We're
having a wonderful time at the moment; exploring all the cays that
make up this tropical bliss. Cruising in the blue waters of these
enchanting isles, Snorkeling amongst incredible coral's and generally
relaxing.
We're also
having to develop a new skill; one of making reef passes. Our first
in to San Pedro was generally straight forward. The buoy that was
reported to be there, was; the light from a glistening morning sun was
behind us and a motor boat came out of the entrance a mile or so
before we entered in to it. Nevertheless looking left and right and
seeing waves break over reefs as your keel skims over the top of ever
shoaling waters; an unnerving experience to say the least.
Our second
pass was a little different. It was evening with a blinding setting
sun, strong on shore wind and a missing mark. After a little crisis
of confidence necessitating another go around we made our second reef
crossing. Pin point accuracy, back bearings and transits all seems to
play a crucial part in the enjoyment of these islands as do a steely
nerve as the depth drops from hundreds of feet to eight in a couple
of hundred yards.
The sea
settled as we crossed the reef and headed up in to our evenings
destination; one of the anchorages off Turneffe island. No sooner
than we had crossed the entrance, were we given another big decision;
do we eat the beautifully coloured dazzlingly blue fish that we had
picked up on our trolling line upon our crossing of the reef? Call
me sentimental but I'm just not sure about eating something that
looks like an oversized pet. It was a decision resolved as it got
off the hook before we got it onboard.
We have a little less than a week to enjoy these cays as we slowly make our way south
towards the Rio Dulce.
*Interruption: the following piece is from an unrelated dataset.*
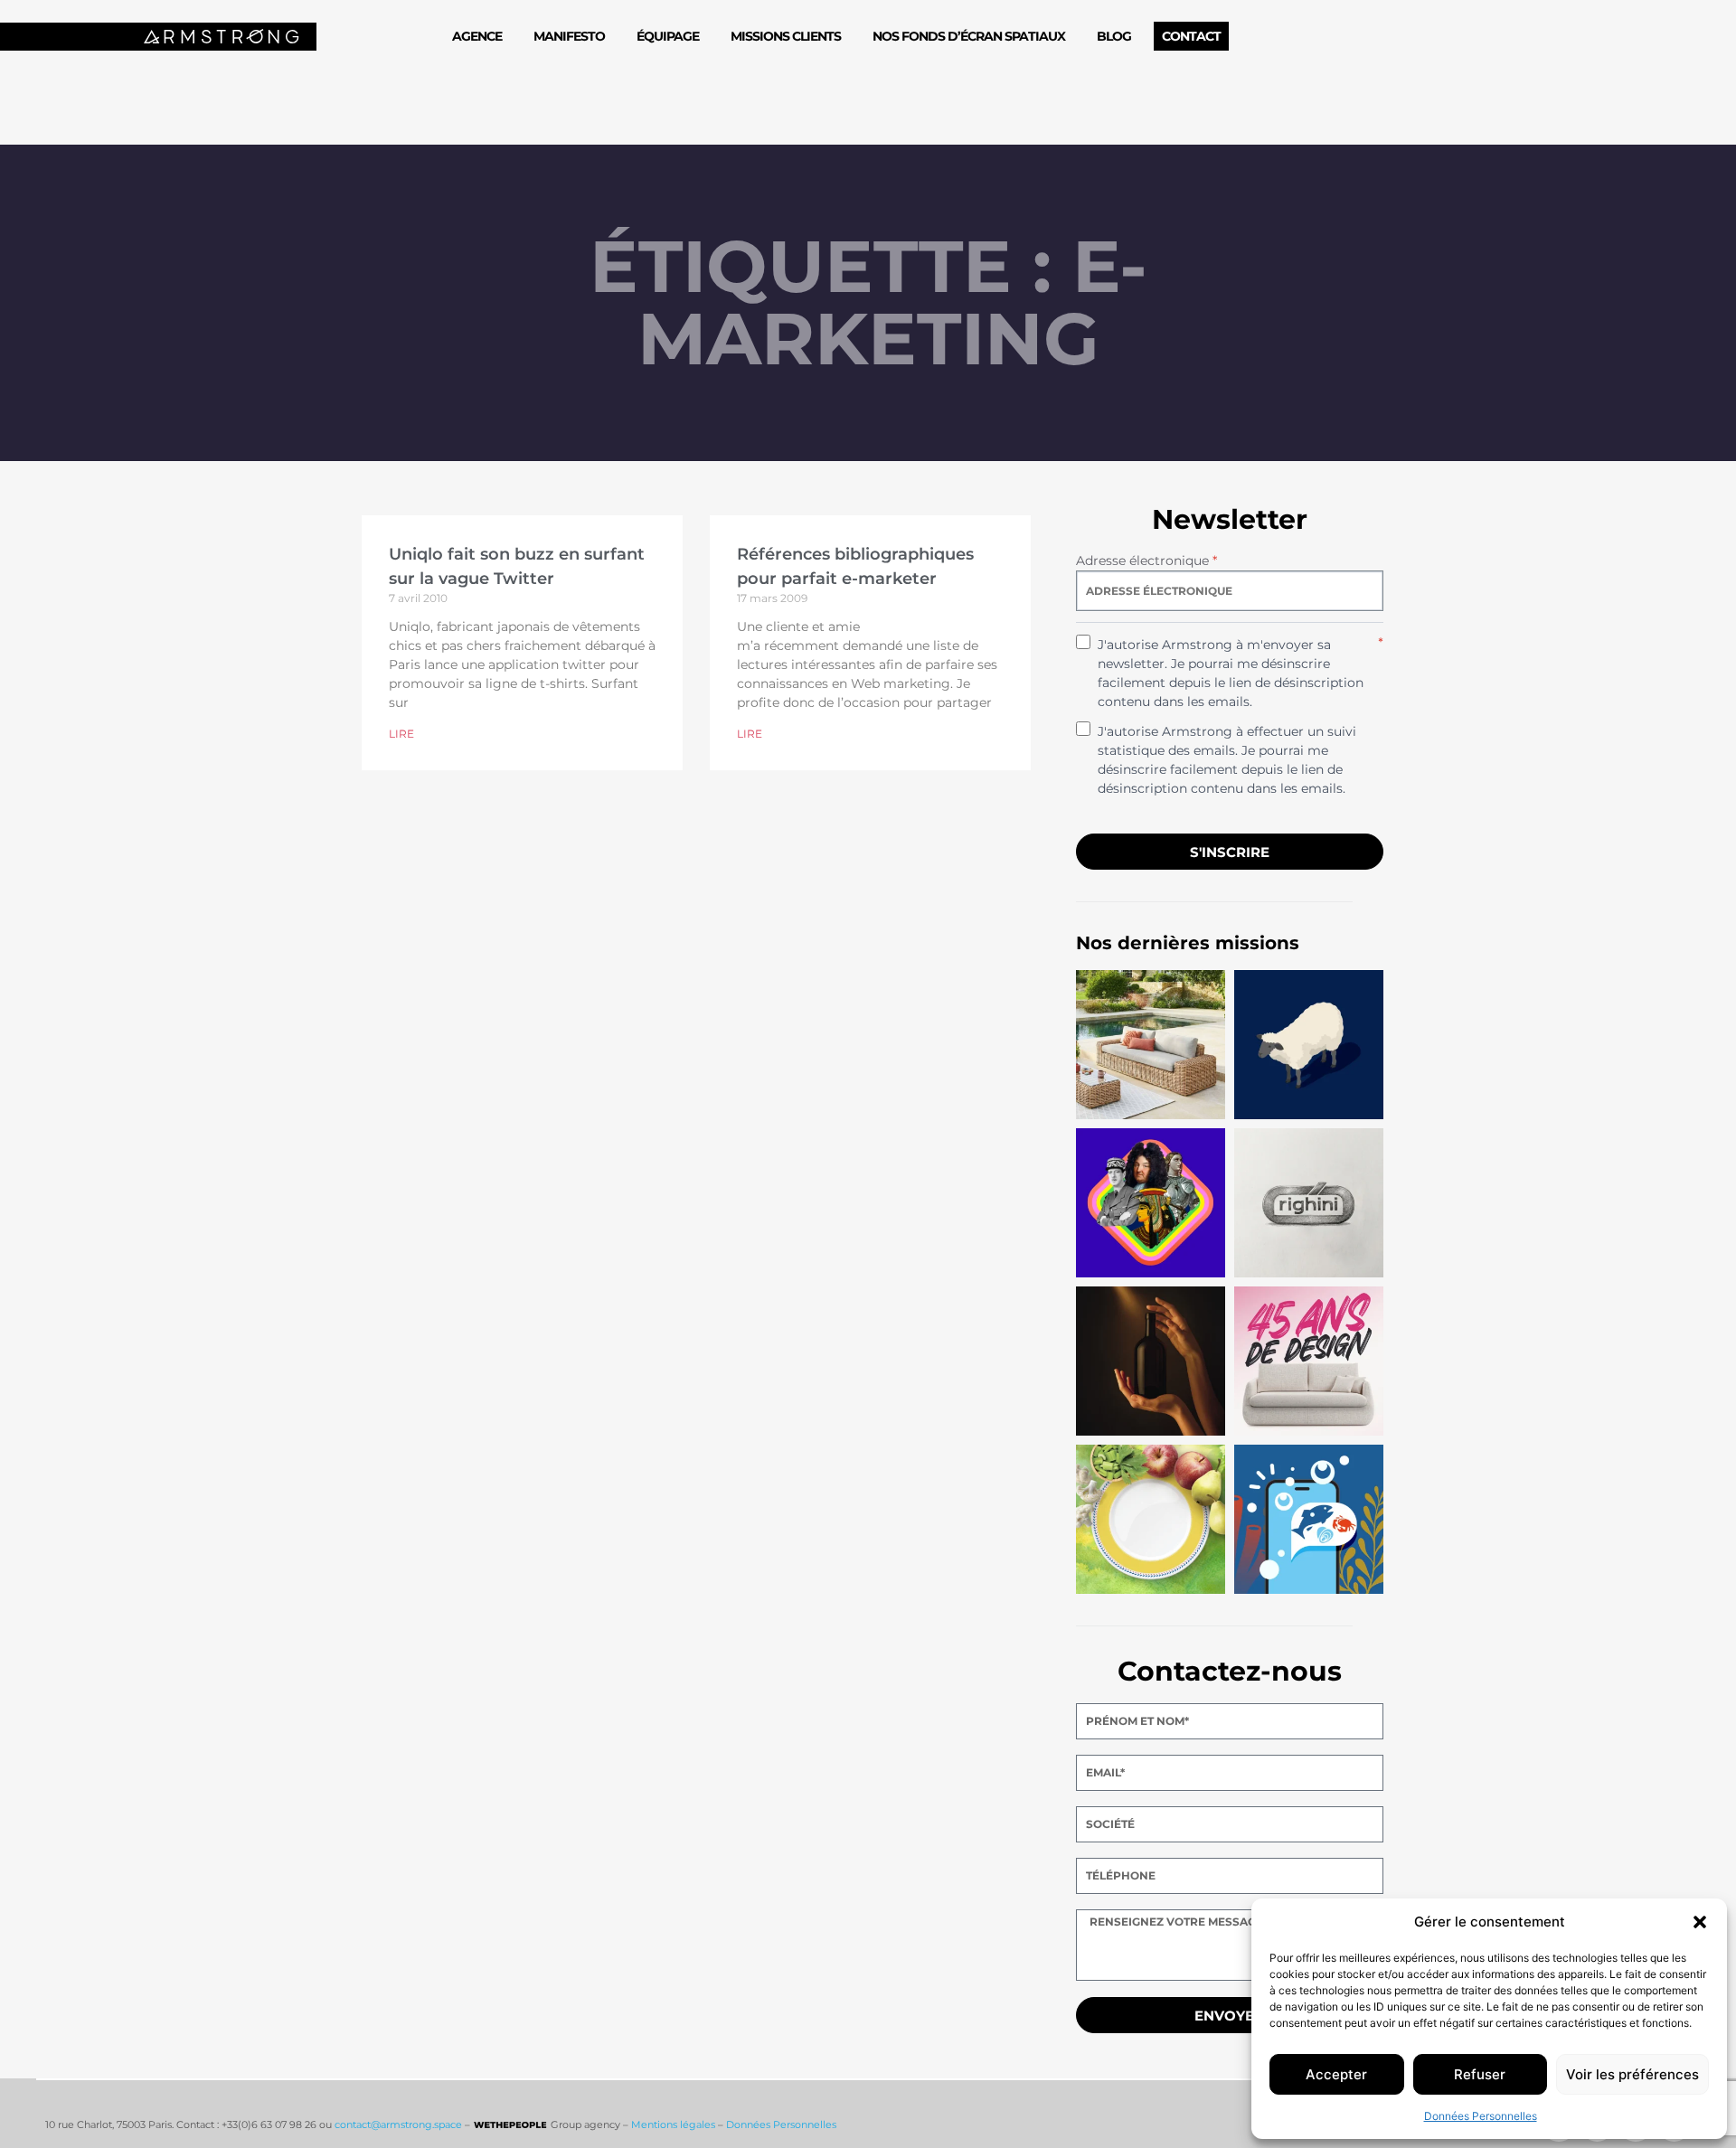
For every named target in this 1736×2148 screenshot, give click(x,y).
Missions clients (786, 36)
There are simply hundreds of cays and
anchorages to explore so there is no way we have time to explore more
than a fraction of them. Having worked so hard for so long, its very
pleasant to be in such beautiful surroundings. We've for now nothing
more pressing than having to decide what to eat for the next meal, whether we should explore the shore or the coral beds. First, should we finish
this chapter of our book, or maybe wait until we've finished
the book. The added pleasure is that we seem to have the place to
ourselves. In the last week we have seen five other boats and three
of those were all in one anchorage.
Snorkeling
has been breathtakingly beautiful. The coral reefs and life around
are many and varied. Ruth, who has already seen an eagle ray jumping
in a long arc over the sea as we sailed along, saw a turtle placidly
going about his way as we snorkeled around the cay in the picture;
Carrie Bow Cay. We see dolphins most days and sometimes they swim
along with us.
Our
provisions have been replenished with a visit to the dusty town of
Dangriga. Every day I try to remember my things to do list, but
because we have said we're not actually going to do any boat work, I
don't have to do any. I'm pushing that really far at the moment by
not even writing a list of what I should do. This makes the game of
remembering them every day a little like the children's memory game
'I went to the market and bought....' a game I hasten to add, I
am spectacularly bad at.
However we
have not so long left; in a little under a month we will be back in
England and Impetuous will be tucked up safe in the Rio Dulce. Hopefully some of the jobs will be remembered and completed.